→ **Goal of the exercise**
The entries are to be returned exactly as written.

(Stored data entries)

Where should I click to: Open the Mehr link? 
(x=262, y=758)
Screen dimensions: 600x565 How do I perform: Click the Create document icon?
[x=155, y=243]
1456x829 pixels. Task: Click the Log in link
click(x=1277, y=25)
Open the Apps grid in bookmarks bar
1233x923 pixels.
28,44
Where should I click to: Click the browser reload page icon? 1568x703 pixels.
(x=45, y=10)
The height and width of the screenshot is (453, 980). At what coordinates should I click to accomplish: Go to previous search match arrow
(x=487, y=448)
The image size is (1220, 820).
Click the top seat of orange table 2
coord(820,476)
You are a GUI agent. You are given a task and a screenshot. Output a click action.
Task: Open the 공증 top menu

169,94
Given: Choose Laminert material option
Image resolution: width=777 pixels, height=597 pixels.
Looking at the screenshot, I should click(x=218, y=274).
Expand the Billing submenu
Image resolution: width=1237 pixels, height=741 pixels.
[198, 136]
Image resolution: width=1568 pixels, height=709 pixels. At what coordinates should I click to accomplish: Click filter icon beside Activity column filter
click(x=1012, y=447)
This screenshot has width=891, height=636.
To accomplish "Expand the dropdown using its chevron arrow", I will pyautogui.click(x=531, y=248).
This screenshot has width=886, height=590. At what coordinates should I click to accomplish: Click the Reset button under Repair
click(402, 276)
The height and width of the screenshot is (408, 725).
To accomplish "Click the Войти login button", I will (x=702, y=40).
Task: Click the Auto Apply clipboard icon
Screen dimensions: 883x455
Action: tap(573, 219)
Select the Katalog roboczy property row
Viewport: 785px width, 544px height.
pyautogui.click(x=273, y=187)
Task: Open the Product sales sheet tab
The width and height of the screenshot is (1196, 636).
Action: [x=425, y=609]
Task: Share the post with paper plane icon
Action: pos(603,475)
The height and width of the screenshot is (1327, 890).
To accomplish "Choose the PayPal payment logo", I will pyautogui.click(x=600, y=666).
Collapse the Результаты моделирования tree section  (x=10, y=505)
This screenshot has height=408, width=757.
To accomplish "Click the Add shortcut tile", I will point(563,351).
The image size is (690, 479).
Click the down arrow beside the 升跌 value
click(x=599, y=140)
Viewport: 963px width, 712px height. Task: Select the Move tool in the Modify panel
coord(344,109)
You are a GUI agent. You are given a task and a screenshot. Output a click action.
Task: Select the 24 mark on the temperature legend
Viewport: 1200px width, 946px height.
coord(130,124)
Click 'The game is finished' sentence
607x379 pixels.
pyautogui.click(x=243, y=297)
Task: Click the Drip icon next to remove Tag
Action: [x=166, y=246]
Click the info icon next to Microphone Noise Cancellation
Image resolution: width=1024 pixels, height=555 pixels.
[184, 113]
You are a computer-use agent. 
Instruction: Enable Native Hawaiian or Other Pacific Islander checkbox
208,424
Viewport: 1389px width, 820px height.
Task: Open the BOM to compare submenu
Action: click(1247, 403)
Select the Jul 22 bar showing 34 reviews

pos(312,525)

→ **Response box**
Where should I click to: Open the Mehr link? 
(x=262, y=758)
Screen dimensions: 600x565 How do I perform: Click the Create document icon?
[x=155, y=243]
1456x829 pixels. Task: Click the Log in link
click(x=1277, y=25)
Open the Apps grid in bookmarks bar
1233x923 pixels.
28,44
Where should I click to: Click the browser reload page icon? 1568x703 pixels.
(x=45, y=10)
The height and width of the screenshot is (453, 980). At what coordinates should I click to accomplish: Go to previous search match arrow
(x=487, y=448)
The image size is (1220, 820).
Click the top seat of orange table 2
coord(820,476)
You are a GUI agent. You are given a task and a screenshot. Output a click action.
Task: Open the 공증 top menu

169,94
Given: Choose Laminert material option
Image resolution: width=777 pixels, height=597 pixels.
Looking at the screenshot, I should click(x=218, y=274).
Expand the Billing submenu
Image resolution: width=1237 pixels, height=741 pixels.
[198, 136]
Image resolution: width=1568 pixels, height=709 pixels. At what coordinates should I click to accomplish: Click filter icon beside Activity column filter
click(x=1012, y=447)
This screenshot has width=891, height=636.
To accomplish "Expand the dropdown using its chevron arrow", I will pyautogui.click(x=531, y=248).
This screenshot has width=886, height=590. At what coordinates should I click to accomplish: Click the Reset button under Repair
click(402, 276)
The height and width of the screenshot is (408, 725).
To accomplish "Click the Войти login button", I will (x=702, y=40).
Task: Click the Auto Apply clipboard icon
Screen dimensions: 883x455
Action: tap(573, 219)
Select the Katalog roboczy property row
Viewport: 785px width, 544px height.
pyautogui.click(x=273, y=187)
Task: Open the Product sales sheet tab
The width and height of the screenshot is (1196, 636).
Action: [x=425, y=609]
Task: Share the post with paper plane icon
Action: pos(603,475)
The height and width of the screenshot is (1327, 890).
To accomplish "Choose the PayPal payment logo", I will pyautogui.click(x=600, y=666).
Collapse the Результаты моделирования tree section  (x=10, y=505)
This screenshot has height=408, width=757.
To accomplish "Click the Add shortcut tile", I will point(563,351).
The image size is (690, 479).
Click the down arrow beside the 升跌 value
click(x=599, y=140)
Viewport: 963px width, 712px height. Task: Select the Move tool in the Modify panel
coord(344,109)
You are a GUI agent. You are given a task and a screenshot. Output a click action.
Task: Select the 24 mark on the temperature legend
Viewport: 1200px width, 946px height.
coord(130,124)
Click 'The game is finished' sentence
607x379 pixels.
pyautogui.click(x=243, y=297)
Task: Click the Drip icon next to remove Tag
Action: [x=166, y=246]
Click the info icon next to Microphone Noise Cancellation
Image resolution: width=1024 pixels, height=555 pixels.
[184, 113]
You are a computer-use agent. 
Instruction: Enable Native Hawaiian or Other Pacific Islander checkbox
208,424
Viewport: 1389px width, 820px height.
Task: Open the BOM to compare submenu
Action: click(1247, 403)
Select the Jul 22 bar showing 34 reviews

pos(312,525)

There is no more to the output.